The University of Illinois Press paperback concludes with a four-page appendix of “Critical Literature” on the subject, and Kiss the Blood succeeds so well in meeting its stated goal, it deserves a spot on its own list.

While the text is academic in approach, it is hardly inaccessible to any self-taught cineaste, to any criminally minded movie watcher able to see something — anything — lurking beyond the bang-bang visual surface. From as many contributors, the 10 essays within admirably convey that preface-referenced “scope and depth.” Where else can one absorb quality criticism on the use of rear projection in Edgar G. Ulmer’s now-landmark Detour?

Amid selections devoted to heist films and notable producers, Miklitsch himself attempts to answer the age-old question of “What is noir?” by pinpointing the alpha and omega — that is, the beginning and end — of America’s so-called classic cycle.

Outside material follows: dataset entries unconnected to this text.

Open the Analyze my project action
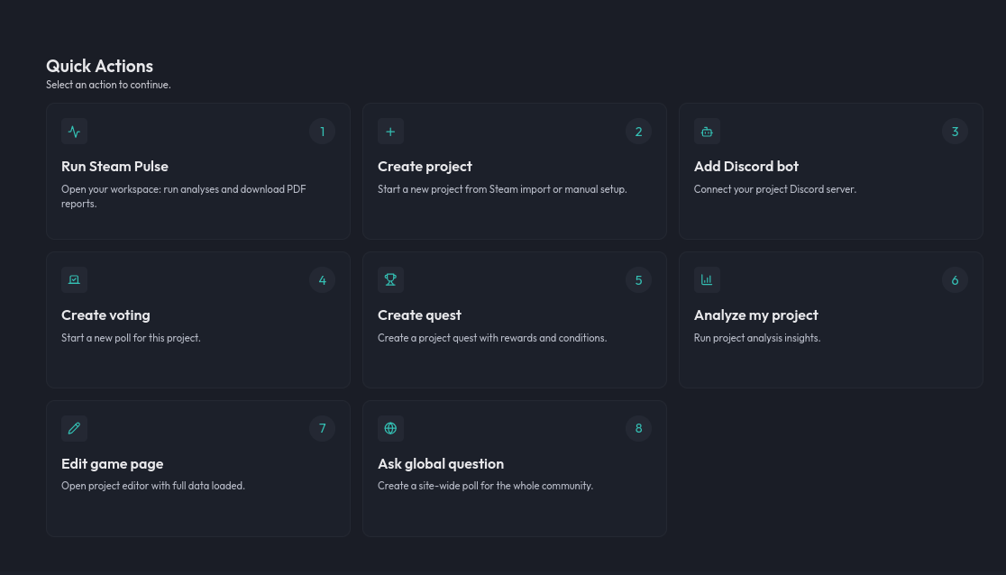Image resolution: width=1006 pixels, height=575 pixels. pyautogui.click(x=830, y=320)
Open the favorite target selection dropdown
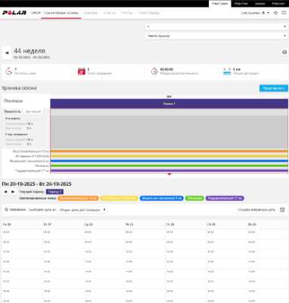 [82, 210]
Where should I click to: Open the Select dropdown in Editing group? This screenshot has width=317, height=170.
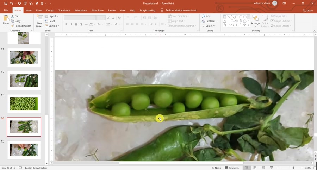pyautogui.click(x=209, y=26)
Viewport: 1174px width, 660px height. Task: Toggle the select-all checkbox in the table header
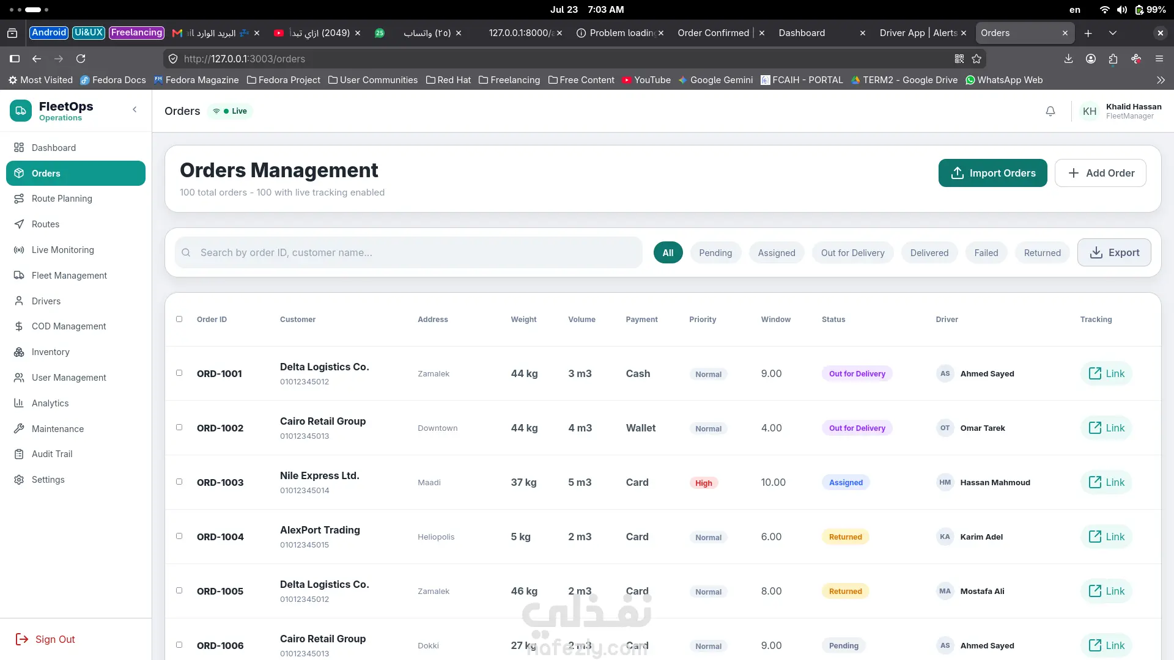coord(179,319)
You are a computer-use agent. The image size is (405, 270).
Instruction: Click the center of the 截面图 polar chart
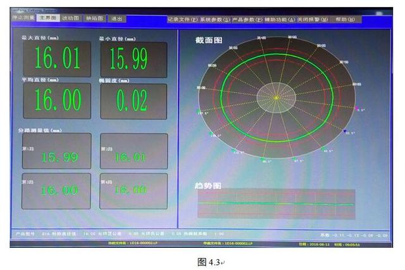276,97
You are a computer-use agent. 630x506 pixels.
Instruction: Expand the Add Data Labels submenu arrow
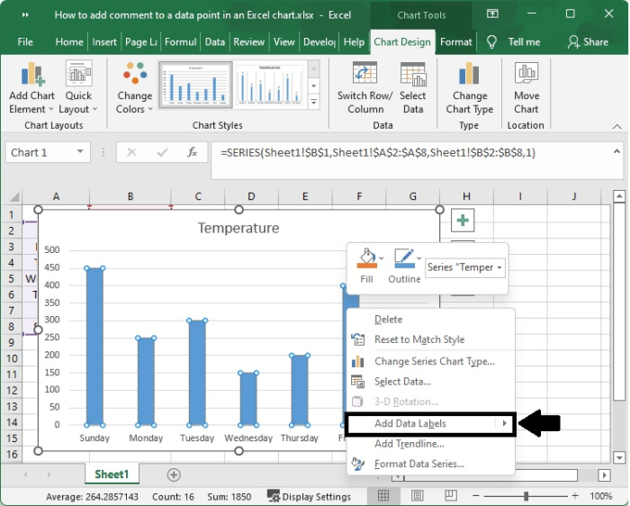tap(505, 423)
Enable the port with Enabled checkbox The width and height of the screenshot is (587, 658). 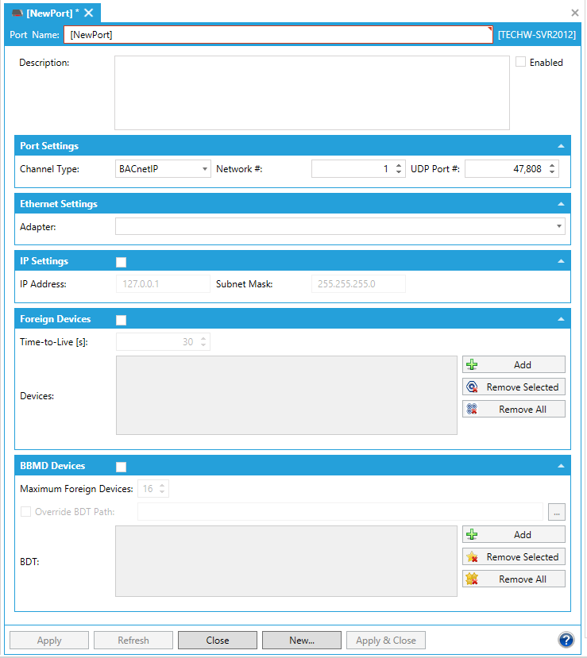click(521, 62)
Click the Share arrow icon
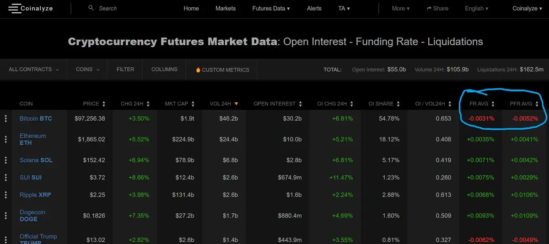 coord(429,8)
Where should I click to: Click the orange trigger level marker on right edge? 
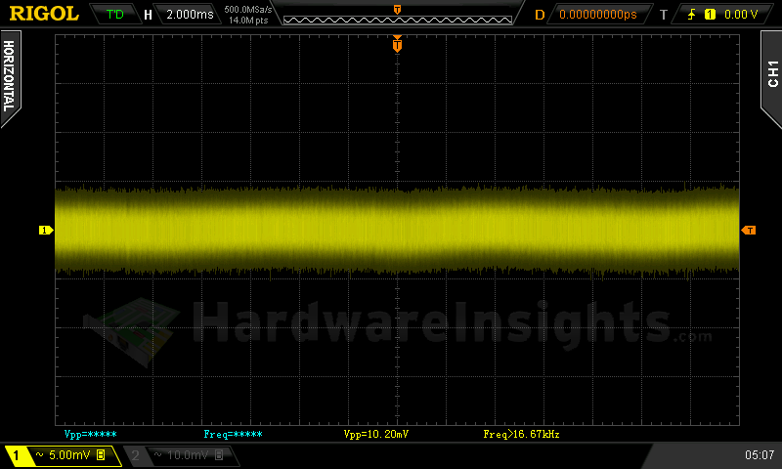pos(749,230)
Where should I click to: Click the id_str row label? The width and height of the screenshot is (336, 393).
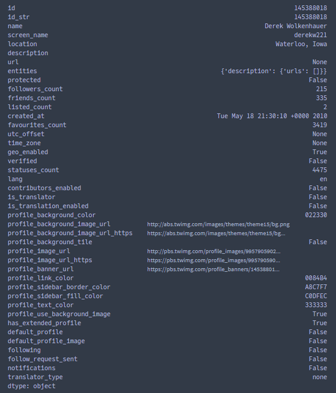(19, 17)
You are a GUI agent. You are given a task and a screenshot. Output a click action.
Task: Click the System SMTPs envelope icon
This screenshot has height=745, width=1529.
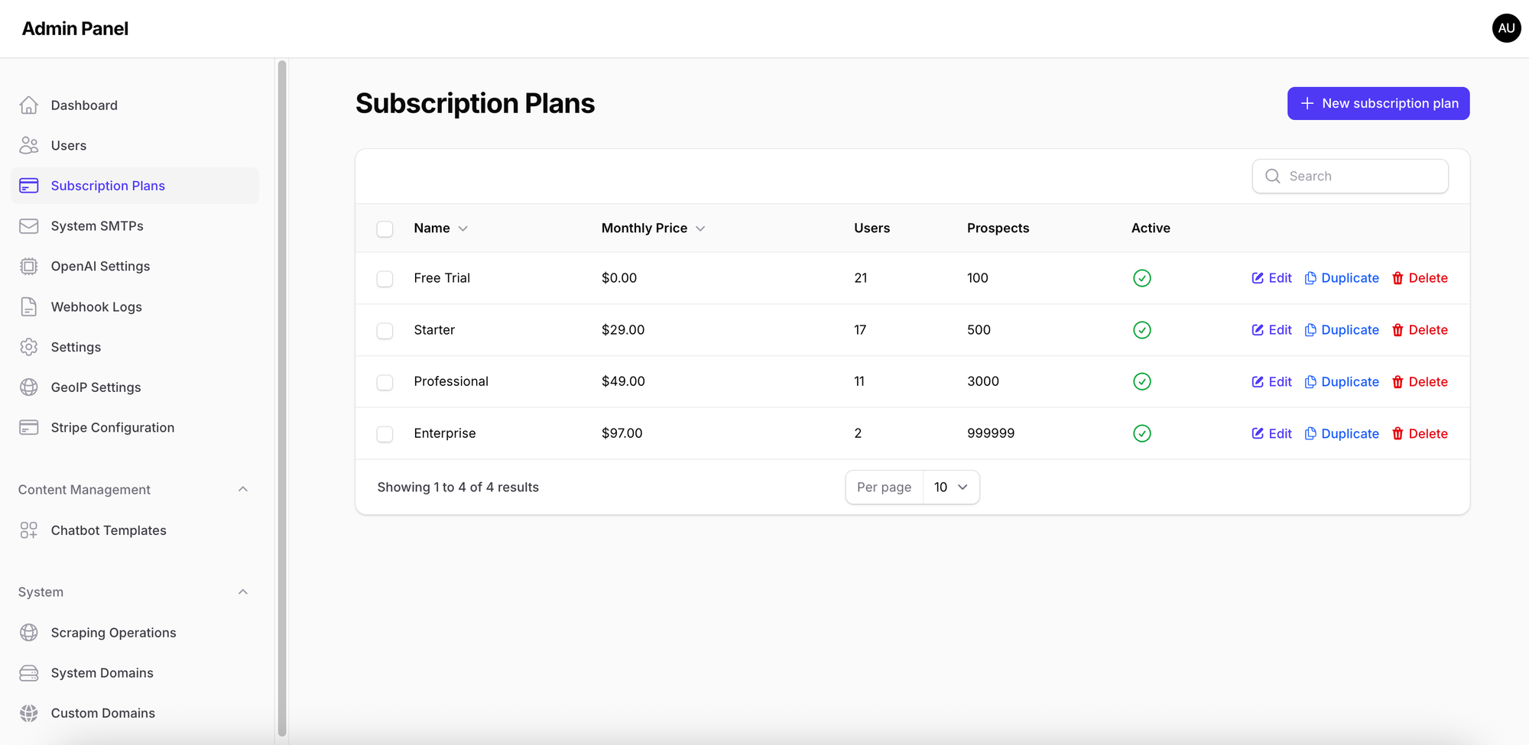point(29,226)
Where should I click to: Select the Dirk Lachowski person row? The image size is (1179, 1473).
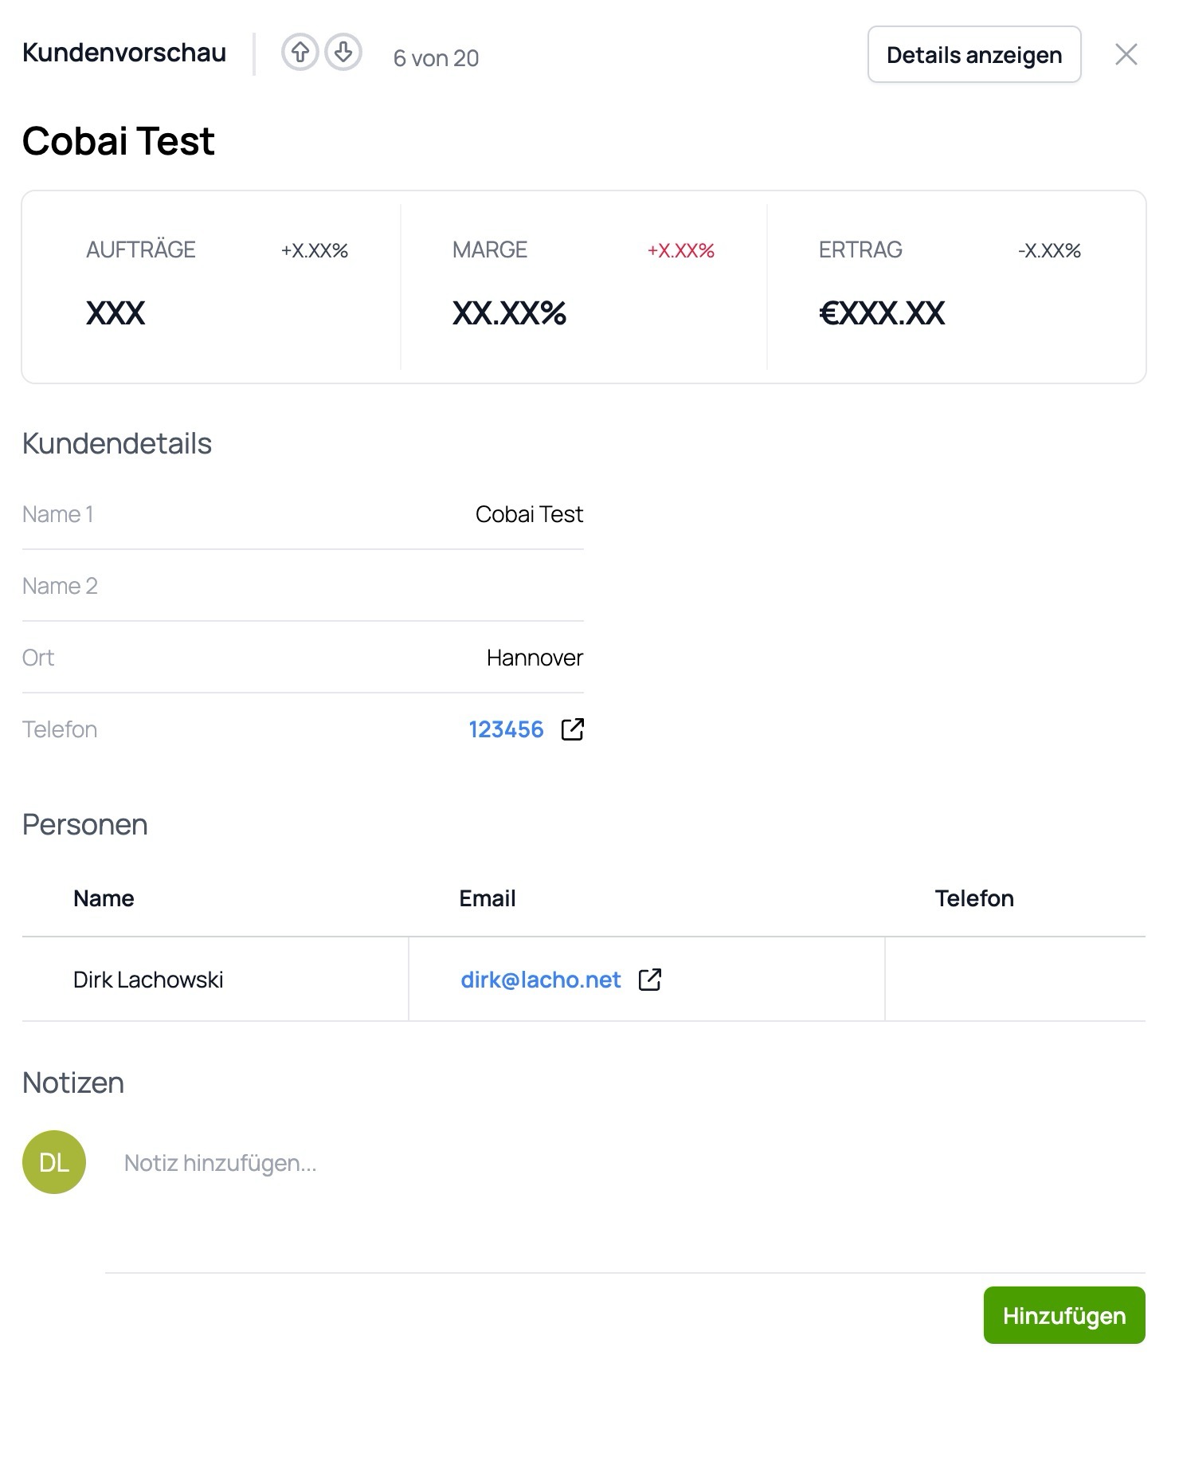click(x=148, y=980)
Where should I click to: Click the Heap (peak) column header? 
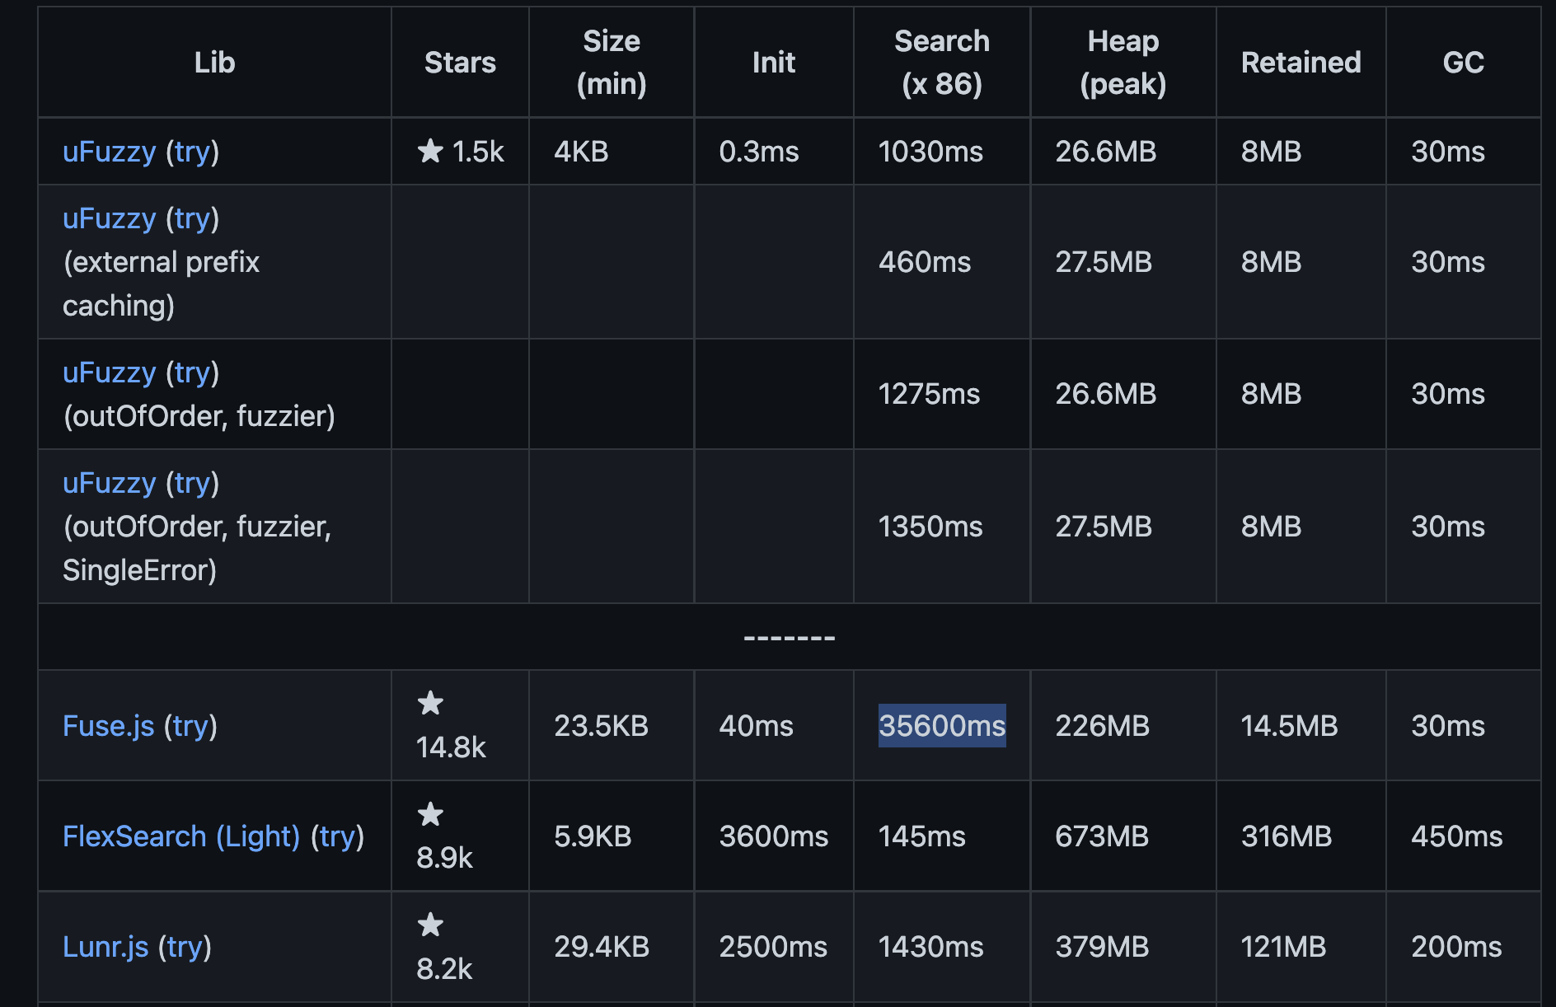click(x=1123, y=63)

In doing so, he considers the work of Orson Welles and the two Roberts (Aldrich and Wise), not to mention Supreme Court Justice Potter Stewart’s famous definition of pornography.

The book begins with a pair of female-centric pieces, as Philippa Gates and Julie Grossman respectively examine women’s roles in screen detection and film noir overall. One supposes Krin Gabbard’s chapter immediately following, on the love song’s gradual but palpable vanishing act from noir, also will hold large appeal to women readers before Kiss the Blood’s focus shifts away from gender politics and into noir’s subgenres or elements thereof.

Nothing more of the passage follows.